Los chavistas se burlaron rotundamente de "Ciudad de despedidas", sirviendo de forraje para decenas de memes burlones. Ahí estaba a la vista la decadencia terminal de una clase ante la competencia de los pobres en ascenso, sin poder ya disfrutar de un acceso privilegiado a los lucrativos cargos públicos de antes, y obligada a atenerse al atrofiado sector privado, que a su vez se aferra de modo parasítico a la hinchada ufanía del Estado.
Si se tratara sencillamente de la decadencia terminal de una elite desplazada, podríamos simplemente celebrar su partida y dar por cerrado el tema (después de todo, son más quienes se trasladan a Venezuela por las oportunidades que ofrece, que quienes la abandonan para irse al extranjero). Pero resulta que este deseo reprimido de escapar volvió con furia en las protestas de la clase media a principios de este año.
Una mujer joven medita en "Ciudad de despedidas" que "Caracas sería tan perfecta sin la gente", un deseo apenas velado de que los pobres regresen a la oscuridad; y otro hombre se pregunta en voz alta, "¿Cómo terminará todo este peo?".
Si en los últimos años no se ha visto la instauración de un país socialista, sino la aparición de los pobres en la vida pública de la nación, entonces es evidente que algunos desean con nostalgia que éstos vuelvan a desaparecer, se replieguen en las sombras, o se vean obligados a retirarse.

__SECCIÓN DE DATOS__.
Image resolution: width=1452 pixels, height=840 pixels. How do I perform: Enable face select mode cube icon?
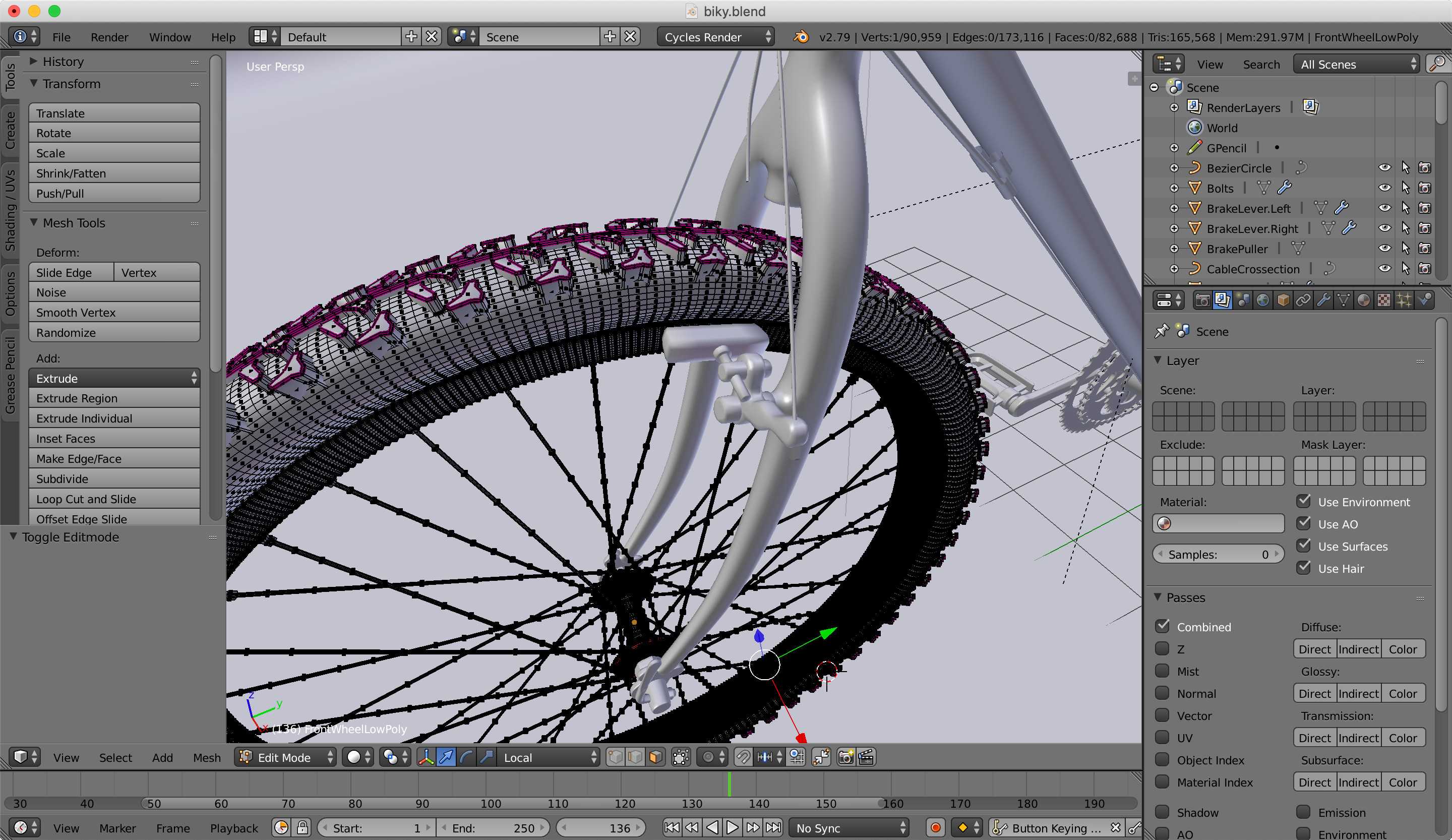[655, 757]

__CONSIGNA 1__. ¿Puedes resumir en dos oraciones el texto sobre «Ciudad de despedidas»?
__CONSIGNA 2__. ¿Podrías seguir escribiendo el texto sobre «Ciudad de despedidas» a partir de su última oración?

__RESPUESTA 1__. Los chavistas se burlaron de «Ciudad de despedidas», en la que veían la decadencia terminal de una clase que, ante el ascenso de los pobres, ya no goza de acceso privilegiado a los cargos públicos. Ese deseo reprimido de escapar volvió con furia en las protestas de la clase media a principios de este año y muestra que algunos desean con nostalgia que los pobres vuelvan a desaparecer de la vida pública.

__RESPUESTA 2__.
En consecuencia, no sorprende que en lugar de romper las barreras de la segregación urbana, en vez de abandonar sus refugios militarizados de riqueza, en un auténtico esfuerzo por conectarse con la mayoría de Venezuela, los manifestantes decidieran más bien defender mediante sus acciones la misma división del paisaje que ha llegado a caracterizar la era neoliberal.
Mientras tanto, esta geografía petrificada y segregada está empezando a mostrar señales de agrietamiento, de un giro dialéctico. Los caraqueños pobres, especialmente quienes vivieron tanto tiempo apiñados en los barrios de las periferias urbanas, reservadas para "esta especie de subhumanos", han tomado el asunto en sus manos, en las palabras de Fanon: "se redimen a sí mismos ante sus propios ojos y ante la historia".